WHAT IS BEING ASKED:
Each line of the material below must be transcribed exactly.
=======
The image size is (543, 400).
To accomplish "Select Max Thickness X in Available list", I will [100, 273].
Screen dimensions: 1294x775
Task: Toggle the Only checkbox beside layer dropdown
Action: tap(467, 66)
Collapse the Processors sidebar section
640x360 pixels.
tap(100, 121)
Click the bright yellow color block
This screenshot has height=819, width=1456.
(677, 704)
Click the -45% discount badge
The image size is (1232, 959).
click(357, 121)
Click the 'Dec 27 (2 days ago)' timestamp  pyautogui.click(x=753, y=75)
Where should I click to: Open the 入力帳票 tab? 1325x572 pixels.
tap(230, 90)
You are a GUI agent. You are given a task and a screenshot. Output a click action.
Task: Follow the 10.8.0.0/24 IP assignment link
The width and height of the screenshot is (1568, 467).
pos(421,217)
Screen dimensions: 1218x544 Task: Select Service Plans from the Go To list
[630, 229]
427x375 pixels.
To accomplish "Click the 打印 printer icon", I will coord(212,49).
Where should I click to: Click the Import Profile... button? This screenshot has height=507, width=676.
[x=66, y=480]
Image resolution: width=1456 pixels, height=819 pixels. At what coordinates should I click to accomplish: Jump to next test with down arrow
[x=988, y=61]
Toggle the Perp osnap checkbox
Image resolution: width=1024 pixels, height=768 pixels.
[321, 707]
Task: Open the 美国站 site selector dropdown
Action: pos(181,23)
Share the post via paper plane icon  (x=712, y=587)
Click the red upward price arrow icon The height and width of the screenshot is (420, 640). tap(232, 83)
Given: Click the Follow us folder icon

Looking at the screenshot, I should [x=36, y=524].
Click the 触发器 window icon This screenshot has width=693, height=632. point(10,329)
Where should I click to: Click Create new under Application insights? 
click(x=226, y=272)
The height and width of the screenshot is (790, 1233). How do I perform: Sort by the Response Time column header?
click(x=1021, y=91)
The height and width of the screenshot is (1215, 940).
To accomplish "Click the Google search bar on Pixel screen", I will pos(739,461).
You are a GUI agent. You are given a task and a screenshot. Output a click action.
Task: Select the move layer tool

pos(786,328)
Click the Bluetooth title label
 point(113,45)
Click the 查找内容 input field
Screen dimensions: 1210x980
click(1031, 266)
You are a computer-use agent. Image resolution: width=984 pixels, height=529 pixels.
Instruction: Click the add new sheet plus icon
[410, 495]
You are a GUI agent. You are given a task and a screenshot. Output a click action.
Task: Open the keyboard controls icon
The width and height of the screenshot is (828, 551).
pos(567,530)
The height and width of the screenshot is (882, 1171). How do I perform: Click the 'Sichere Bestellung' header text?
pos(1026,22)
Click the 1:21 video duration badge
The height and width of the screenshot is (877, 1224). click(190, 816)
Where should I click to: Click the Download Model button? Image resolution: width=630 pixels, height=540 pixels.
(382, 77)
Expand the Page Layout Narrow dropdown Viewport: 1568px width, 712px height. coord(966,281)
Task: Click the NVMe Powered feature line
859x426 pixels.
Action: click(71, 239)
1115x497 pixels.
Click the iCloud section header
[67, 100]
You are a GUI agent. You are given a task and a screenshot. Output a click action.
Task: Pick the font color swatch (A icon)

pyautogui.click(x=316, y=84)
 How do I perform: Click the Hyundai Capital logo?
=======
RESULT BELOW:
The image size is (543, 400).
To accomplish "Select Max Thickness X in Available list", I will [100, 273].
Screen dimensions: 1294x775
Task: Toggle the Only checkbox beside layer dropdown
Action: tap(467, 66)
Collapse the Processors sidebar section
640x360 pixels.
tap(100, 121)
Click the bright yellow color block
This screenshot has height=819, width=1456.
(677, 704)
Click the -45% discount badge
The image size is (1232, 959).
click(357, 121)
Click the 'Dec 27 (2 days ago)' timestamp  pyautogui.click(x=753, y=75)
Where should I click to: Open the 入力帳票 tab? 1325x572 pixels.
tap(230, 90)
You are a GUI agent. You are given a task and a screenshot. Output a click action.
Task: Follow the 10.8.0.0/24 IP assignment link
The width and height of the screenshot is (1568, 467).
pos(421,217)
Screen dimensions: 1218x544 Task: Select Service Plans from the Go To list
[630, 229]
427x375 pixels.
To accomplish "Click the 打印 printer icon", I will coord(212,49).
Where should I click to: Click the Import Profile... button? This screenshot has height=507, width=676.
[x=66, y=480]
Image resolution: width=1456 pixels, height=819 pixels. At what coordinates should I click to accomplish: Jump to next test with down arrow
[x=988, y=61]
Toggle the Perp osnap checkbox
Image resolution: width=1024 pixels, height=768 pixels.
[321, 707]
Task: Open the 美国站 site selector dropdown
Action: pos(181,23)
Share the post via paper plane icon  (x=712, y=587)
Click the red upward price arrow icon The height and width of the screenshot is (420, 640). tap(232, 83)
Given: Click the Follow us folder icon

Looking at the screenshot, I should [x=36, y=524].
Click the 触发器 window icon This screenshot has width=693, height=632. point(10,329)
Where should I click to: Click Create new under Application insights? 
click(x=226, y=272)
The height and width of the screenshot is (790, 1233). How do I perform: Sort by the Response Time column header?
click(x=1021, y=91)
The height and width of the screenshot is (1215, 940).
To accomplish "Click the Google search bar on Pixel screen", I will pos(739,461).
You are a GUI agent. You are given a task and a screenshot. Output a click action.
Task: Select the move layer tool

pos(786,328)
Click the Bluetooth title label
 point(113,45)
Click the 查找内容 input field
Screen dimensions: 1210x980
click(1031, 266)
You are a computer-use agent. Image resolution: width=984 pixels, height=529 pixels.
Instruction: Click the add new sheet plus icon
[410, 495]
You are a GUI agent. You are given a task and a screenshot. Output a click action.
Task: Open the keyboard controls icon
The width and height of the screenshot is (828, 551).
pos(567,530)
The height and width of the screenshot is (882, 1171). How do I perform: Click the 'Sichere Bestellung' header text?
pos(1026,22)
Click the 1:21 video duration badge
The height and width of the screenshot is (877, 1224). click(190, 816)
Where should I click to: Click the Download Model button? Image resolution: width=630 pixels, height=540 pixels.
(382, 77)
Expand the Page Layout Narrow dropdown Viewport: 1568px width, 712px height. coord(966,281)
Task: Click the NVMe Powered feature line
859x426 pixels.
Action: click(71, 239)
1115x497 pixels.
Click the iCloud section header
[67, 100]
You are a GUI agent. You are given a task and a screenshot. Output a click action.
Task: Pick the font color swatch (A icon)

pyautogui.click(x=316, y=84)
 How do I perform: Click the Hyundai Capital logo?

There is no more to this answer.